Si Auschwitz incarne à bien des égards la destruction des juifs d'Europe, la Shoah emprunta parfois à l'Est d'autres chemins que symbolise le massacre de Babi Yar. L'ouvrage d'Antonella Salomoni rappelle cette évidence, en distinguant les deux registres que représentent l'histoire et la mémoire. Sur le terrain des faits, le livre apporte peu à la connaissance, bien qu'il rappelle l'indicible cruauté que manifestèrent les bourreaux. La partie dédiée à la mémoire propose en revanche des apports plus consistants.

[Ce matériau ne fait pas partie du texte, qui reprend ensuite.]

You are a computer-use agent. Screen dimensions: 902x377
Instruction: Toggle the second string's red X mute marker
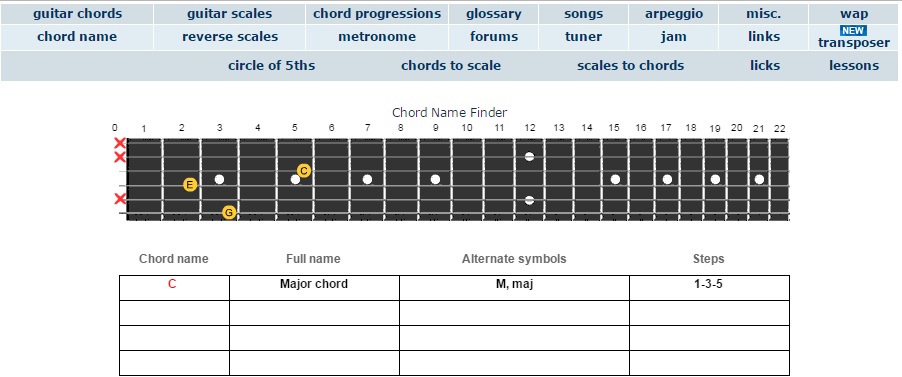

  • Les courts extraits de livres : 18/01/2009

Extrait de l'introduction :

Le 22 juin 1941, l'Allemagne envahit l'Union soviétique. Cette date marqua également l'amorce d'une nouvelle phase de la politique antisémite du nazisme : l'immédiate élimination physique des Juifs. Telle était la principale mission confiée aux Einsatzgruppen, les unités d'intervention mobiles composées en grande partie de membres de la Police de sécurité du Reich (Sicherheitspolizei) et du Service de sécurité des SS (Sicherheitsdienst), qui avaient franchi la frontière dans le sillage de la Wehrmacht.
À la veille de l'invasion, près de 5 millions de Juifs vivaient en URSS. D'après les chiffres du recensement de 1939, 3 100 000 d'entre eux résidaient à l'intérieur des frontières soviétiques d'avant-guerre (Russie, républiques socialistes d'Ukraine et de Biélorussie), tandis que près de 1 900 000 Juifs habitaient les territoires annexés en 1939-1940 :1 300 000 vivaient en Pologne orientale, 255 000 dans les Pays baltes, près de 330 000 en Bessarabie et en Bucovine septentrionale. Nombre d'entre eux, en particulier ceux qui se trouvaient alors dans les provinces les plus orientales, réussirent à se faire évacuer ou à fuir vers l'intérieur du pays ; d'autres, bien que n'étant pas soumis à la mobilisation générale, s'enrôlèrent comme volontaires dans l'Armée rouge et battirent en retraite avec ses régiments ; d'autres encore avaient déjà été déportés, depuis les terri­toires annexés, en Asie centrale et en Sibérie sous l'accusation de «sionisme» ou de «nationalisme bourgeois». Mais la majeure partie des Juifs (entre 2 750 000 et 2 900 000) restèrent dans les localités qui passèrent sous le contrôle des Allemands et furent presque totalement exterminés.